Tahliye taahhüdü her ne kadar kiracı tarafından verildiğinde geçerli kabul edilmekteyse de Medeni Kanun’dan kaynaklanan hususlar gereği kişinin medeni haline göre yalnızca kiracının taahhüt etmesi yeterli gelmeyebilir. Bu noktada evli kişilerin aile konutu niteliğinde olarak yaşadığı konutlarla ilgili olarak eşlerin ortak bir şekilde taahhüt vermesi yahut taahhütte imzası bulunmayan eşin açık rıza vermesi gerekmektedir. Aksi halde taahhüt geçersiz konuma gelecektir.

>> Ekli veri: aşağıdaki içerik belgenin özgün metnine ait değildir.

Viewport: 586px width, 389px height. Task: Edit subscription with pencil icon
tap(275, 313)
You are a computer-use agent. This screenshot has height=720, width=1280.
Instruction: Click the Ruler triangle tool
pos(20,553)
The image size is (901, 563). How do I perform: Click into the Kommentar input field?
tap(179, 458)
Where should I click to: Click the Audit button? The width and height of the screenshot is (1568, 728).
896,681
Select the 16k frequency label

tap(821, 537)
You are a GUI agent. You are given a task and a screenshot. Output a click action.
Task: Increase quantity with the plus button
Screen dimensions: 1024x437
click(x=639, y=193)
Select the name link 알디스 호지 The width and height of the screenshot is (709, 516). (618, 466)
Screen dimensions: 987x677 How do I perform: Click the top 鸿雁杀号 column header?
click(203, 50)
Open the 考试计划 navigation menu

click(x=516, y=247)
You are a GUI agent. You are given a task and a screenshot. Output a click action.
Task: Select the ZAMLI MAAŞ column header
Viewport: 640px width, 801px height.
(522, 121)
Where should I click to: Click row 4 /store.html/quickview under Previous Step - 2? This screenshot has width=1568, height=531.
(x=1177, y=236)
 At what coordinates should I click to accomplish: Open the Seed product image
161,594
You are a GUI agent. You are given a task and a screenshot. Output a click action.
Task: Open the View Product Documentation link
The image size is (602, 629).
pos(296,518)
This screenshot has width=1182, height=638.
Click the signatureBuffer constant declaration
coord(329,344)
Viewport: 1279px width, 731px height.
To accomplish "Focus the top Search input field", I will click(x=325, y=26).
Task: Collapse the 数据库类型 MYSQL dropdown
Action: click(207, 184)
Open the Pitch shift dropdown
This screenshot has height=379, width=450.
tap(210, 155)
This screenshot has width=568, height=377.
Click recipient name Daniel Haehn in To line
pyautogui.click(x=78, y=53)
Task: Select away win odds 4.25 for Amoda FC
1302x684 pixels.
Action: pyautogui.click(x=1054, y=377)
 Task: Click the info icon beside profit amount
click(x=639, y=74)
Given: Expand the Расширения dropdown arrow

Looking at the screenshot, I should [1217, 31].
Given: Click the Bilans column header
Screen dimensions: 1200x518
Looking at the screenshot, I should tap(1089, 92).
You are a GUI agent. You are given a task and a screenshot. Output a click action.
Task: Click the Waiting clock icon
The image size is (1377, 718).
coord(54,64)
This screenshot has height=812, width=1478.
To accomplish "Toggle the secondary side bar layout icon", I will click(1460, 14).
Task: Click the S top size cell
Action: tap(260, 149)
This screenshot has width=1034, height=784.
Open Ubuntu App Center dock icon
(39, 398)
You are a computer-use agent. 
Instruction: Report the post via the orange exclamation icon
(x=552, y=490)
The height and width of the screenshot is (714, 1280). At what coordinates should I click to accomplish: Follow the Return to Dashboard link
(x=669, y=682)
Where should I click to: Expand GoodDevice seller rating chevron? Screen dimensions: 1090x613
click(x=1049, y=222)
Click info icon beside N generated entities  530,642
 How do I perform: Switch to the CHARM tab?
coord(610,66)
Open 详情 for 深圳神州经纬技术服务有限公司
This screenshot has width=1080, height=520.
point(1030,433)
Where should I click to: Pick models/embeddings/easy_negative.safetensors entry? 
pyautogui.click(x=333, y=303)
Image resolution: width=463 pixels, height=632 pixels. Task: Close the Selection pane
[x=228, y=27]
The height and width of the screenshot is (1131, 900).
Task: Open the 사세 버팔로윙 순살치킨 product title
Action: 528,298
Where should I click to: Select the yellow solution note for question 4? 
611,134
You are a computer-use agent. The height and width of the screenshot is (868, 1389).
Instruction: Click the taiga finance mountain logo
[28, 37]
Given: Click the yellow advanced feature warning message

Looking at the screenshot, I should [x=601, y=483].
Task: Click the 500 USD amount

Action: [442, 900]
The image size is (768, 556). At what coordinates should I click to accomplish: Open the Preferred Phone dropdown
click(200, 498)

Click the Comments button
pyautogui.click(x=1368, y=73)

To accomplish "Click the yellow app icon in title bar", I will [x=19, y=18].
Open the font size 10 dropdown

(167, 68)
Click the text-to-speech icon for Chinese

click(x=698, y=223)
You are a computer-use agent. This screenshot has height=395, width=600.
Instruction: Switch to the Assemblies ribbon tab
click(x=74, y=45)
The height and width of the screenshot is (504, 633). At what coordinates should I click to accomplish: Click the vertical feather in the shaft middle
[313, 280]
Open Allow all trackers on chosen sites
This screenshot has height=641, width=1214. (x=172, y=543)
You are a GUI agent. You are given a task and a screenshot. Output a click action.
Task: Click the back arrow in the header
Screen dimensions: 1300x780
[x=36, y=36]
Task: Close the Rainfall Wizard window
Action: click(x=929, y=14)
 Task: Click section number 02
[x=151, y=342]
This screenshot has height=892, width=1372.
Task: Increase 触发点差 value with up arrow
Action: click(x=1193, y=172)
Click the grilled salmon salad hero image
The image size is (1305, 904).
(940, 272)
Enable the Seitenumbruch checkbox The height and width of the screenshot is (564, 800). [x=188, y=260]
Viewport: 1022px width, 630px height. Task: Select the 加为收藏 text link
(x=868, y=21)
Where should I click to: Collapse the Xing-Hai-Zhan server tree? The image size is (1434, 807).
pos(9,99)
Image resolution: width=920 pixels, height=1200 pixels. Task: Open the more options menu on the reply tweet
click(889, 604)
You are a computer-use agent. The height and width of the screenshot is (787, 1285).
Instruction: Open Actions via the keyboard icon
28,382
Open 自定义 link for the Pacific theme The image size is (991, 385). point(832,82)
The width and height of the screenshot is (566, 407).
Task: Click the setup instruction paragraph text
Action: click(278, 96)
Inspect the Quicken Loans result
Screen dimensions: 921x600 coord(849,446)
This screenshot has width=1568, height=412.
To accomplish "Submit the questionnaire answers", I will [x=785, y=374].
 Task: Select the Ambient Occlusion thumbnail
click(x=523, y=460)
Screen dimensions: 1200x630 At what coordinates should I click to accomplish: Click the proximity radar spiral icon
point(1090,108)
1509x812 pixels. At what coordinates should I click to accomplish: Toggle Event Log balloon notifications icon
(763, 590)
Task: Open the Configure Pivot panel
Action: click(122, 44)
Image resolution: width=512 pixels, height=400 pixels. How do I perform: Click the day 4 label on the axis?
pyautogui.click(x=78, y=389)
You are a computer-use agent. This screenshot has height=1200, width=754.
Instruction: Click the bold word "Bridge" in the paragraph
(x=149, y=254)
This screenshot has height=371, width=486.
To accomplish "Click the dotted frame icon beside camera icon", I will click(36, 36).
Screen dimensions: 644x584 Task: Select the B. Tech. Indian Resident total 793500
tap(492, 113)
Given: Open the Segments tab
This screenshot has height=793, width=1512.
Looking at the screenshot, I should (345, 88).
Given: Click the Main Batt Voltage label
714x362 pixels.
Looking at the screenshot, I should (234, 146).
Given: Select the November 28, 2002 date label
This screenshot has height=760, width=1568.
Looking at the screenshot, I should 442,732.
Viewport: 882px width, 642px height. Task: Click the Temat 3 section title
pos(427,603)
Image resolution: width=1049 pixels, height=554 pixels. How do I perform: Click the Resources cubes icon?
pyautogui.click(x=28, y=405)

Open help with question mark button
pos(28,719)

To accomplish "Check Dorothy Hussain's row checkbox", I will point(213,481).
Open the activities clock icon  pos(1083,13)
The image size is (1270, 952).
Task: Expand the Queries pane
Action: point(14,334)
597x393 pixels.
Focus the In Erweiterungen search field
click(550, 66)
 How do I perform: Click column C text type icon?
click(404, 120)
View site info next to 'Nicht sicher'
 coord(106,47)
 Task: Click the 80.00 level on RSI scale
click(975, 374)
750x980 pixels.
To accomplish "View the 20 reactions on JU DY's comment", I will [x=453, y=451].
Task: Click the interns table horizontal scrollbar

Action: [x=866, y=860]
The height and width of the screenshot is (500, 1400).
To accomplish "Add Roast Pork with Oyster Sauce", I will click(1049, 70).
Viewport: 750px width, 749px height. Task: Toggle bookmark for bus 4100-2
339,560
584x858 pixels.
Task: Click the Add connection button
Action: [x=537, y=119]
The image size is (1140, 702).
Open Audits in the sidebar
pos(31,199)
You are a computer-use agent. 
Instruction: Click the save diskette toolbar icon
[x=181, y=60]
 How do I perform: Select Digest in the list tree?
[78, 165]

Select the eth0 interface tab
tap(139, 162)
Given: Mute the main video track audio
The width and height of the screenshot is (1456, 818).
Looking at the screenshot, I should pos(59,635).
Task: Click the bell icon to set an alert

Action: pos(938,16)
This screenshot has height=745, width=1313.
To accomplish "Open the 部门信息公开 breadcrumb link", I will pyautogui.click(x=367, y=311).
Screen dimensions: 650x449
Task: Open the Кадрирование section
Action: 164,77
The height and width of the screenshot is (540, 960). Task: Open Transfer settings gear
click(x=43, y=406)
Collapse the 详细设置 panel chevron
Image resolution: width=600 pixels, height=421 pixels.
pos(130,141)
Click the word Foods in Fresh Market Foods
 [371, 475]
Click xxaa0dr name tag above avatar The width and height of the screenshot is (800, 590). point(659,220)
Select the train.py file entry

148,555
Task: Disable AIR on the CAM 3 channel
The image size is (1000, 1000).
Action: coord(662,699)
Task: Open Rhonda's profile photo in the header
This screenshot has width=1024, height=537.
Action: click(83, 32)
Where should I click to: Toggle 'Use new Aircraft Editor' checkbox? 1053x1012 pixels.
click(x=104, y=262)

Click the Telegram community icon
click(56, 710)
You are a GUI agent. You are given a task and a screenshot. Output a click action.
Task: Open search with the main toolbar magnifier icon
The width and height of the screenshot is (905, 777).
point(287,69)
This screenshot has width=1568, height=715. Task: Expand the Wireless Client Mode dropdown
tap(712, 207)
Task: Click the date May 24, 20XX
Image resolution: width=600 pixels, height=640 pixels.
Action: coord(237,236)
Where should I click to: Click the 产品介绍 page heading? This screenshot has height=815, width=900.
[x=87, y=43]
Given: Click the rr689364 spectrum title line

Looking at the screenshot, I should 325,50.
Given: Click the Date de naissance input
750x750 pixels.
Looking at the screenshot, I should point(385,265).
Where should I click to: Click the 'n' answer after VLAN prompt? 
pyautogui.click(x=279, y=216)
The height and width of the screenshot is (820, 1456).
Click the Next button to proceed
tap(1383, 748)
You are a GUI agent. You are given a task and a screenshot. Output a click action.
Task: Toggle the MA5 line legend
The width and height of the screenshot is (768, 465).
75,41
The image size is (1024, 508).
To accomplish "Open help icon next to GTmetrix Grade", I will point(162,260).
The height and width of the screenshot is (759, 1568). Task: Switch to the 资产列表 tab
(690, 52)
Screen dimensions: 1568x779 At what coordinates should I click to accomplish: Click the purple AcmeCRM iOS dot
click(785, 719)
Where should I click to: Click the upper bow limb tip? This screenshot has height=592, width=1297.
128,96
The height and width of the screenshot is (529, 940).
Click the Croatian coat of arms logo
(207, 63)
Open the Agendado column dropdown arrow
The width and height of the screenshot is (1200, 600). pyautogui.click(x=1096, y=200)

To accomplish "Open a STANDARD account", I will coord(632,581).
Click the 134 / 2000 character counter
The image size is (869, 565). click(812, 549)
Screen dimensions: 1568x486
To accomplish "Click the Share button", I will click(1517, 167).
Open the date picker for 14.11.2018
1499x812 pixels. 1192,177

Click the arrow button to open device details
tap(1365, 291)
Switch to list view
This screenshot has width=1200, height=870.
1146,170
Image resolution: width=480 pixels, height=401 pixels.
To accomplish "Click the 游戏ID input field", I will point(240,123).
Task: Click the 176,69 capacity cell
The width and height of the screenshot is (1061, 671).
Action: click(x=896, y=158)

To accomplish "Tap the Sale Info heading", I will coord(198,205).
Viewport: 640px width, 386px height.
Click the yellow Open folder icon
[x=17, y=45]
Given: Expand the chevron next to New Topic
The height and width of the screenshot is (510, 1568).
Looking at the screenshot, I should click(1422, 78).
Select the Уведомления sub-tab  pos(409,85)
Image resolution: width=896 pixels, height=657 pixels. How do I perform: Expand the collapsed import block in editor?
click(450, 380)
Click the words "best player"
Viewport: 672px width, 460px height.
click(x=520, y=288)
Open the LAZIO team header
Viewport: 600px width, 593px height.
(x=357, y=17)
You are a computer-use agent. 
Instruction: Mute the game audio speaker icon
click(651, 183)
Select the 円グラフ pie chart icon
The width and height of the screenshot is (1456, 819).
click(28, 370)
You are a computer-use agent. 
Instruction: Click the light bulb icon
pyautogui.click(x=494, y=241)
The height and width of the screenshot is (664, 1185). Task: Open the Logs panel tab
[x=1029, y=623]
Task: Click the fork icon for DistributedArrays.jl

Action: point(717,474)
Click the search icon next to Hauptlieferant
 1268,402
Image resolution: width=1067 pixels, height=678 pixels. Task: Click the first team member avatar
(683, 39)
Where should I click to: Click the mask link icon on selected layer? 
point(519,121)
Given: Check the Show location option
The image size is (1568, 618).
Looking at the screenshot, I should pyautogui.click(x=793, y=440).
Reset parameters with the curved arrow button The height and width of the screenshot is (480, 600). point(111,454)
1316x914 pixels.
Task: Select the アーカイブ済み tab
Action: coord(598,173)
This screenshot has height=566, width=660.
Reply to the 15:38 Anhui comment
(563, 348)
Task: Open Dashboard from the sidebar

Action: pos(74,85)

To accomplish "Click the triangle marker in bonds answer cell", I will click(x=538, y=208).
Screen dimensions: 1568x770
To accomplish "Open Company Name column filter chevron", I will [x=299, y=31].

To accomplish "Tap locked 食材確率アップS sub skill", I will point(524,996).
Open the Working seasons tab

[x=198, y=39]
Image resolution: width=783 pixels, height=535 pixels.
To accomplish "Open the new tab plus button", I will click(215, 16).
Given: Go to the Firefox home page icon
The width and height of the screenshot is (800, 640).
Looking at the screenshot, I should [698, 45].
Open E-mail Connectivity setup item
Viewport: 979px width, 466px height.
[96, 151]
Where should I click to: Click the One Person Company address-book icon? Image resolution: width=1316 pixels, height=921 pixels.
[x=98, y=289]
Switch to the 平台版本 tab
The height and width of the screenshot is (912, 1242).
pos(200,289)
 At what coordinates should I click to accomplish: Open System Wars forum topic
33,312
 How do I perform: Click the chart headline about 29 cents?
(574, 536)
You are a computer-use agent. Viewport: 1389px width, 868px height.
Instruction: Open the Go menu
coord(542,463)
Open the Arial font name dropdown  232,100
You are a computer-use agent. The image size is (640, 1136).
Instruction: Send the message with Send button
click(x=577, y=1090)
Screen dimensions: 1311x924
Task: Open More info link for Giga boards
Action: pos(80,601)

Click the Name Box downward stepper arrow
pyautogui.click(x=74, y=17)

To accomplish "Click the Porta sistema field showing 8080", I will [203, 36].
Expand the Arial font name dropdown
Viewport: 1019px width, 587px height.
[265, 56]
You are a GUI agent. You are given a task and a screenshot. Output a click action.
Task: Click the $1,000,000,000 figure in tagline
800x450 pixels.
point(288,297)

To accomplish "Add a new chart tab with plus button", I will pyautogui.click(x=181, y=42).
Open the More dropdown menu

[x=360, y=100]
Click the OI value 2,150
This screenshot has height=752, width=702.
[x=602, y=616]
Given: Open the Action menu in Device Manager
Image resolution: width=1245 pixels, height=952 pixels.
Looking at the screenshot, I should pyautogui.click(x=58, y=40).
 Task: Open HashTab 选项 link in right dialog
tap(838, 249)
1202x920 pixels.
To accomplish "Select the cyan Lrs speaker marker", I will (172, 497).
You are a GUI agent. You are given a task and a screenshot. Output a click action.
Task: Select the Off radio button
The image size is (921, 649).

4.2.TAAHHÜT YAZILI OLARAK DÜZENLENMELİDİR

TBK m. 352 hükmünün lafzında tahliye taahhüdünden söz edilirken “yazılı” olarak yapılması gerektiği ifade edilmiştir. Bu hususun özellikle vurgulanması önemlidir. Kira ilişkisi çerçevesinde kira sözleşmesinin yazılı olma zorunluluğu bulunmamaktadır. Yazılılık unsuru yalnızca ispat hukuku çerçevesinde bir anlam ifade etmekteyse de tahliye taahhütnamesi esas alındığında bu hususun bir geçerlilik şartı olduğu açıktır. Geçerlilik şartı olarak ifade edilen yazılılık şartı hususunda ise yazılılığın adi yazılı şekil şartı mı yoksa resmi yazılı şekil şartı mı olacağı kanunda ifade edilmemiştir. Kanunda resmi şekil belirtilmediği hallerde genel uygulama olan adi yazılı şeklin mevcut olacağından hareketle tahliye taahhütlerinin adi yazılı olarak yapılmasının geçerlilik şartı olacağı ifade edilebilmektedir.Ayrıca ifade etmek gerekir ki adi yazılılık şartı asgari sınırdır. Taraflar aralarında anlaşarak bu hususun üzerine çıkarak resmi yazılı olarak da noterler aracılığıyla tahliye taahhüdü düzenleyebilmektedirler. Tahliye taahhüdünün işlevsel olarak hızlı bir tahliye vaat etmesi üzerine düşünülecek olursa taahhüdün resmi yazılı olarak yapılmasının elzem olduğu aksi halde taahhüt belgesine karşı imza ve tarih itirazlarıyla sıkça muhatap olunacağı ortadadır.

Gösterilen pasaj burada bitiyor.